I often tell students that professional writers don't write, they revise. Writing can be a rewarding hobby; you need little in the way of supplies, and you can start any time. If you want to write professionally, however, you're going to have to learn how to revise. Specifically, you need to know what to do when you turn in what you consider the final draft of something to your editor and he returns it with instructions to do another draft. Maybe he includes suggestions, maybe not. Maybe you have to come up with your own suggestions. Maybe all you know is that this draft, the one you thought was final, isn't going to be published. This is where the hobbyist quits -- and where the professional's job begins.
This is the situation I found myself in last summer. As I explained at the end of my last post, I was excited to work with my editor at Doubleday, and our preliminary phone conversations suggested that he had excellent ideas for revision. He clearly knew a lot more about the structure and pacing of literary thrillers than I did. He told me that it is the detective, not the plot, that makes or breaks a detective novel. Readers return for book after book because they like to read about the hero: Stephanie Plum, Harry Bosch, Philip Marlowe, Nancy Drew. Reviewers tend to think this way as well. The editor loved Johnny Adcock. The hard part was done, he told me. What remained was to fashion a plot that felt fresh but not contrived. My editor proved expert at finding gaps and inconsistencies, and his suggestions for additional action were always well-placed. I should note, though, that he rarely gave concrete direction. He never said, "have him kidnap the girl" or "Johnny needs to sleep with the hostess in this scene." Finding solutions was my job.
So I had a summer to knock out another draft. No problem, right? Under ordinary circumstances, that's correct. But last summer my wife had a baby (actually two), and our house descended into chaos. My office became a nursery, and my life became a never-ending string of three-hour feeding cycles. Whenever I found time to write, I was so sleep-deprived that I could hardly remember my name, let alone my pseudonym. Some days it felt like I was trying to perform surgery with a butter knife. But this is a lesson, too: the professional writer does his job even when he doesn't feel like it.
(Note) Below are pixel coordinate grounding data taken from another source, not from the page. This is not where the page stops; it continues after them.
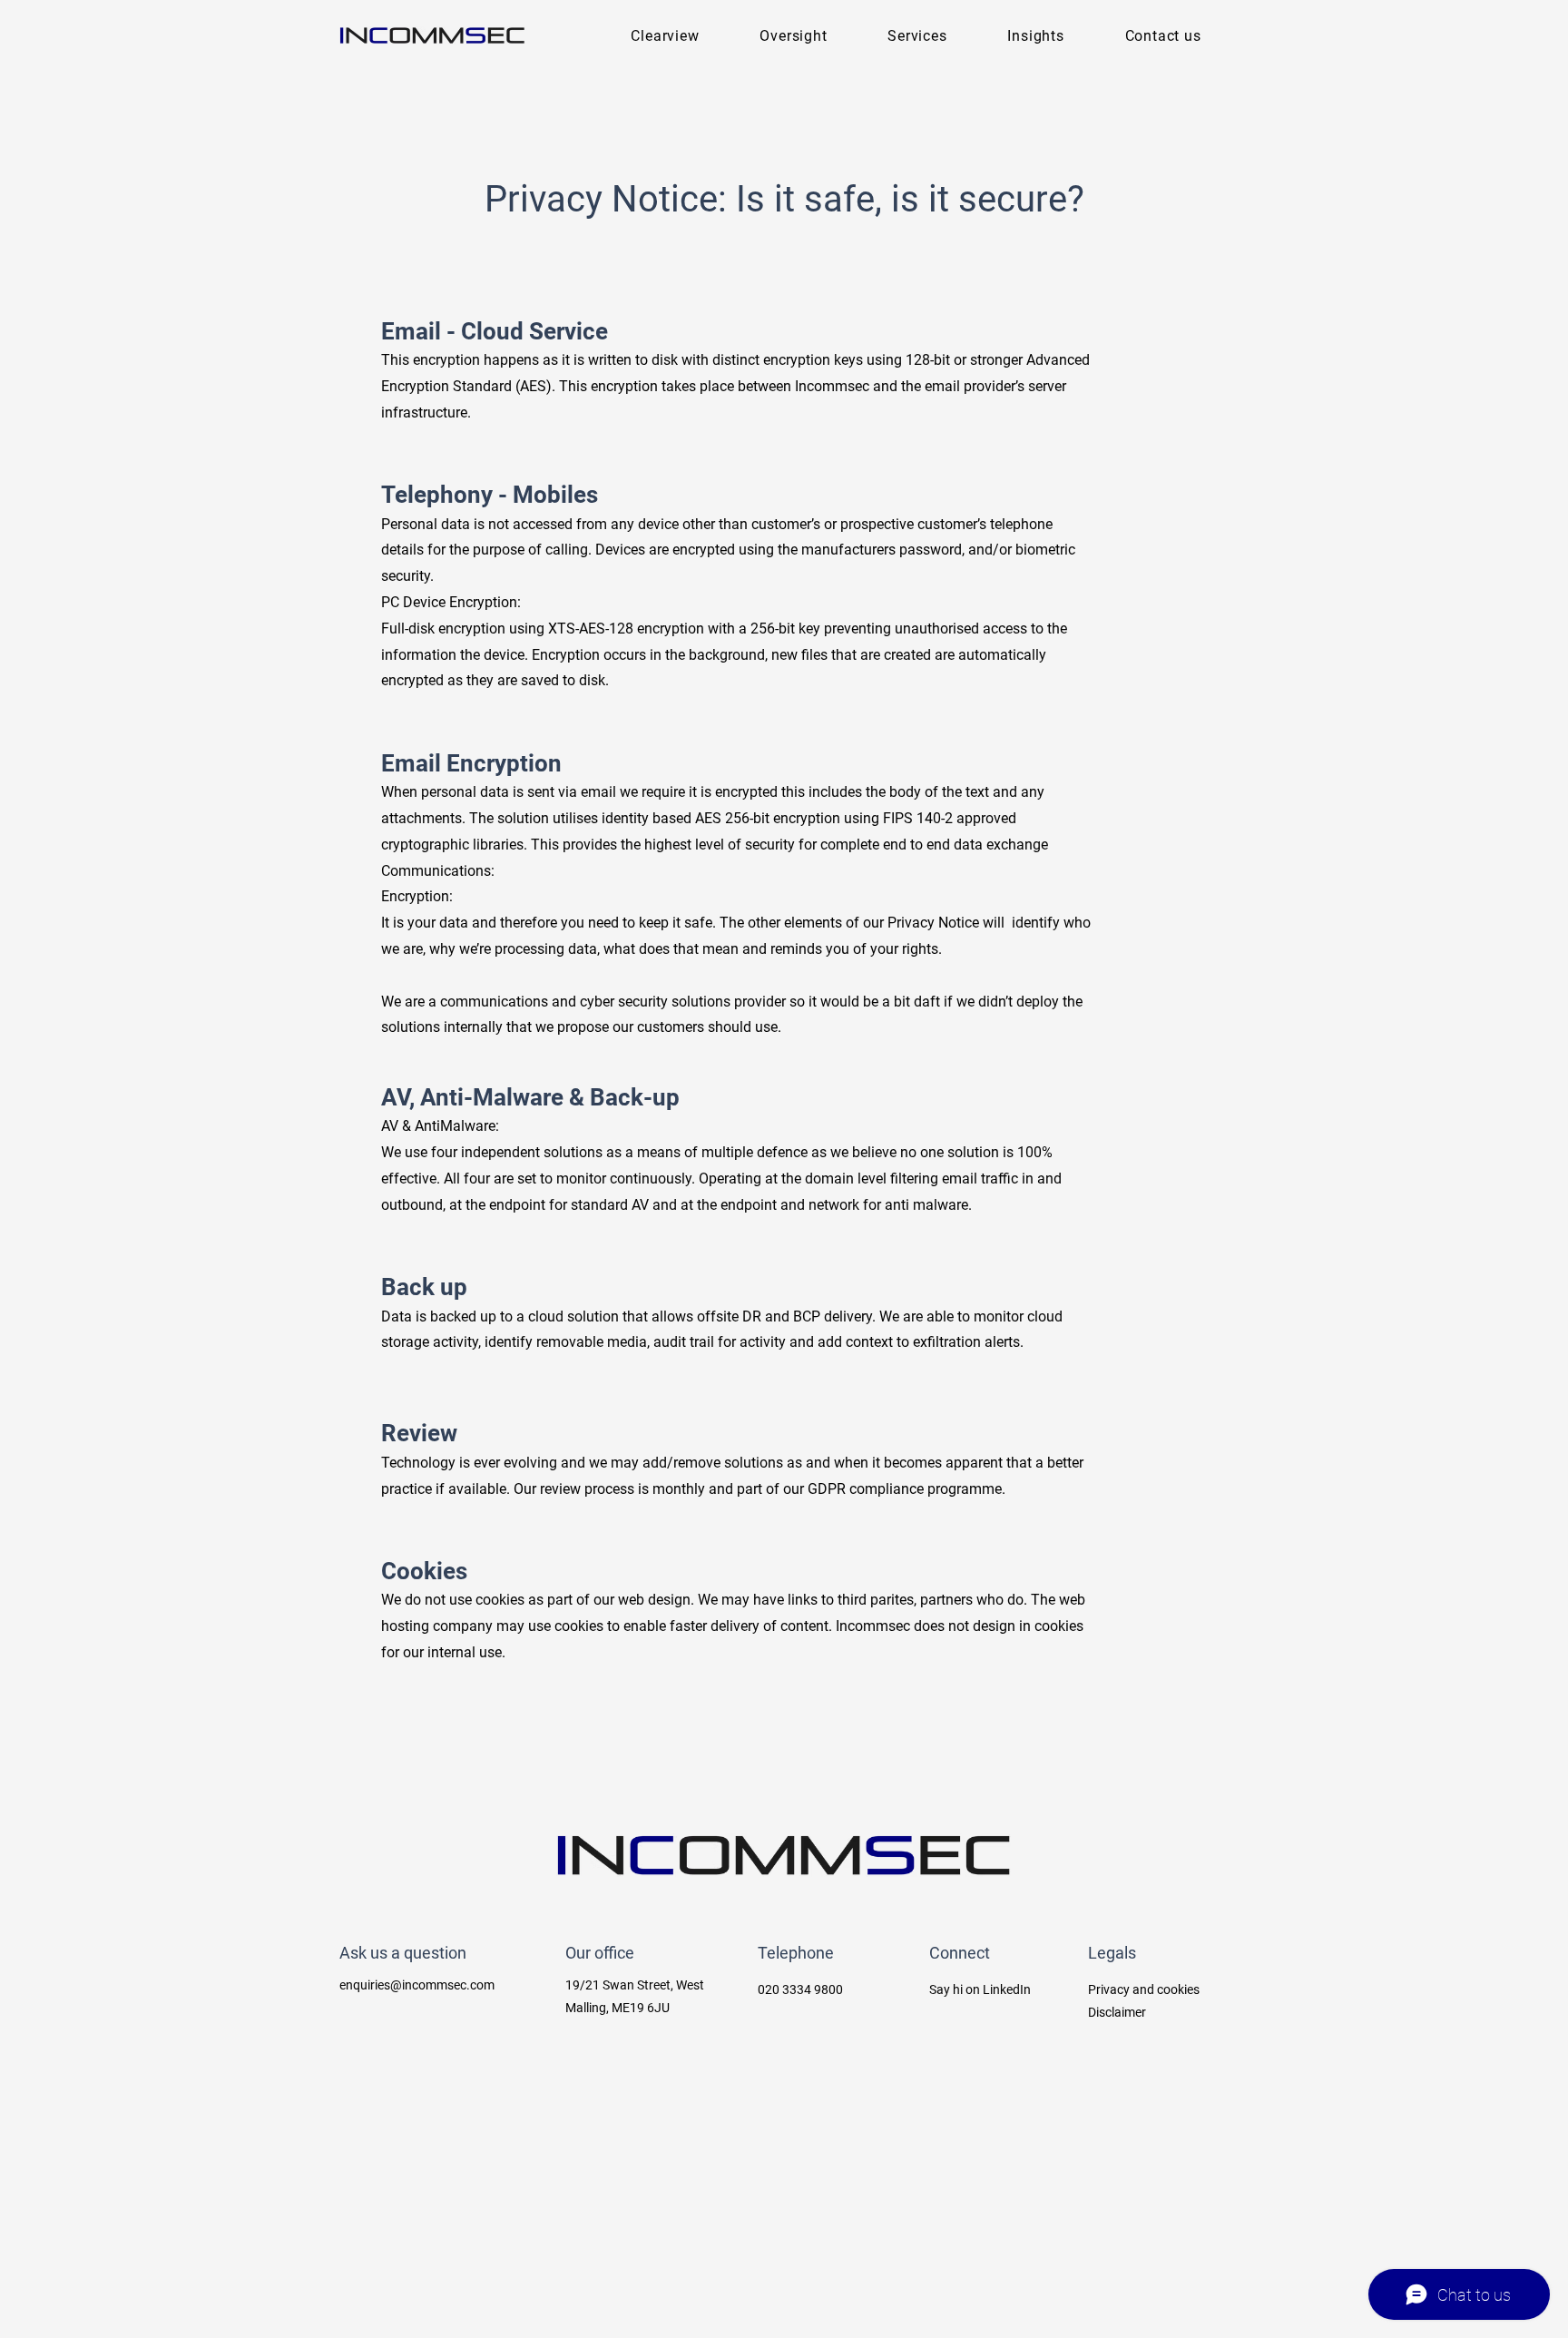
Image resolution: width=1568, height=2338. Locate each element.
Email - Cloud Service (494, 331)
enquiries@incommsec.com (417, 1985)
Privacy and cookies (1144, 1989)
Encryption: (420, 896)
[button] (917, 35)
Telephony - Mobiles (489, 494)
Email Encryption (471, 763)
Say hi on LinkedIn (980, 1989)
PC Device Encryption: (452, 602)
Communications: (438, 870)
When he has a deadline, it doesn't matter how little he slept last night (or the night before, or the night before that…) There has been a lot of press lately about whether creativity can be turned on and off--a sort of counter-argument to the idea of "the muse" -- and I'm glad people are starting to think this way. I've always told students that you can't wait for the muse to visit; put your butt in the chair, and eventually she'll show up.
In the end, I did four more drafts. Starting with a long critique from the editor (called an "editorial letter") and then, in subsequent drafts, working from emailed suggestions, I delivered a full revision in June, another in July, and two smaller ones in August. In September I received the copyedited manuscript by email (copyediting is now done with Track Changes in Microsoft Word rather than on paper with blue pencils, another change since The Disagreement was edited in 2006). The final step was proofreading, but by that point the book was in galleys, or Advance Readers Copies, the uncorrected proofs that go out to reviewers and booksellers. In the end, I didn't change much about Johnny's personal story, but I added at least two twists to the plot and almost forty pages to the length of the book. It's a much better story now -- no thanks to the muse.